Whether compound past tenses such as passé composé are formed with être or avoir is a purely grammatical rule. It has no impact on the meaning, and in particular no impact on the “kind of pastness”. A passé composé with être is no more (or less) of a present perfect than a passé composé with avoir.
It's true that when the past tense is formed with être, the sentence is grammatically ambiguous: “je suis [participe passé]” could be a passé composé in the active voice, a present in the passive voice, or the present tense of être with an adjective that is an attribut du sujet¹. The choice of verb and the meaning determine which interpretations are possible.
Only certain kinds of verbs can have their compound past tenses formed with être: mostly state changes, for which “I have [changed to] state” and “I am [in this] state” are often equivalent. The default interpretation (inasmuch as there is one) varies from verb to verb. For example, “il est mort” (“he has died” or “he is dead”) implies that the person is still dead, because dying is normally irreversible, so the default interpretation is that it indicates the current state (être + attribut du sujet). At the other end of the spectrum, “il est parti” (“he is gone”) does not indicate where the person is now, because “parti” is not really used as an adjective, so it's clearly a passé composé. In between, something like “il est sorti” (“he has gone out” or “he is out”) is ambiguous, and only the context can tell whether this means that the person is currently out.
Context does make the grammatical interpretation change, and this is completely transparent for a native speaker. “Il est mort hier” (“he died yesterday”) is perfectly fine, and a native speaker would not consider this weird in any way.

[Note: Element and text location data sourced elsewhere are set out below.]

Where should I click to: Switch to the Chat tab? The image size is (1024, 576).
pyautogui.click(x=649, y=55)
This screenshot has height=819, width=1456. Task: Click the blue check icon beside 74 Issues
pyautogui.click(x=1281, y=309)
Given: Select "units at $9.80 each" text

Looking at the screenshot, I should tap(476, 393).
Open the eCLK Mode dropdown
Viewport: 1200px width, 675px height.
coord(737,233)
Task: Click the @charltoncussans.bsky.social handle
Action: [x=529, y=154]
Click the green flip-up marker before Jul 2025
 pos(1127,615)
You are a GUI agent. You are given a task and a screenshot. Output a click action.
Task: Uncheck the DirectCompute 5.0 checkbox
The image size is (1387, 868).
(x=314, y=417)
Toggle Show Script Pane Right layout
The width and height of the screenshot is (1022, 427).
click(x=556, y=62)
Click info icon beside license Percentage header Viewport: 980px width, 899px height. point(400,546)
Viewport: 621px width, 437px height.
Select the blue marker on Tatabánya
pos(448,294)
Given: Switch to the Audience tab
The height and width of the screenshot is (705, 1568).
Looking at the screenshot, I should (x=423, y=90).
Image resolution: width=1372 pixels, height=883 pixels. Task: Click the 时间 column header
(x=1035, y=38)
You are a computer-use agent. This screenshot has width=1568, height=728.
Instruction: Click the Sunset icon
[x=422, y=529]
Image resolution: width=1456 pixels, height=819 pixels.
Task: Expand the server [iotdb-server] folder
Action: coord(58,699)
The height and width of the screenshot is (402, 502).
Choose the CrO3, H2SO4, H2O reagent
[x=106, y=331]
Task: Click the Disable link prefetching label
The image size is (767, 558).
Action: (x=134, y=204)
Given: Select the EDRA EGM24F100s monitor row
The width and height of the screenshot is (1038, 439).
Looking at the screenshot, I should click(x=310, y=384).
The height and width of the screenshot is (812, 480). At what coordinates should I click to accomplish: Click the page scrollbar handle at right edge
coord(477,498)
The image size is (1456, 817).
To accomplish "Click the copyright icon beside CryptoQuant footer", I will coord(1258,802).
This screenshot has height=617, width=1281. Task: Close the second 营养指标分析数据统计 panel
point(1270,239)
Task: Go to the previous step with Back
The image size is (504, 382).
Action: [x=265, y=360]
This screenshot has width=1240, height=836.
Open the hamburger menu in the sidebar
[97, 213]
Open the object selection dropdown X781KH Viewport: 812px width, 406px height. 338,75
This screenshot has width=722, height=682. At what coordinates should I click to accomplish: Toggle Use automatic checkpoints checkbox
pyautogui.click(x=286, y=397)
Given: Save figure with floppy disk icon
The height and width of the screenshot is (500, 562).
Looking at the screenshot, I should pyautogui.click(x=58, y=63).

Similarly,“il est sorti, il reviendra demain” (“he's gone out, he'll be back tomorrow”) and “il est sorti fumer deux fois” (“he went out twice to smoke”) are both perfectly fine.
You can find examples of synonymous verbs, one of which takes the auxiliary être and the other avoir. For example, in many contexts, arrêter (to stop) can be indifferently reflexive or intransitive in common usage. These two sentences have exactly the same meaning.
Son cœur s'est arrêté de battre.
Son cœur a arrêté de battre.
¹ Verbs that take the auxiliary être are normally intransitive and therefore don't have a passive voice. However, dual-usage verbs do exist, where the verb can either be transitive and use avoir or intransitive and take être. For example, “elle est montée” is usually a past tense (“elle est montée sur la colline”: “she climbed up the hill”), but it could be a passive voice (“la pièce est montée par un metteur en scène inconnu”: “the play is produced by an unknown director”) or an adjective (“l'affaire est montée de toutes pièces”: “the whole business was entirely made up”).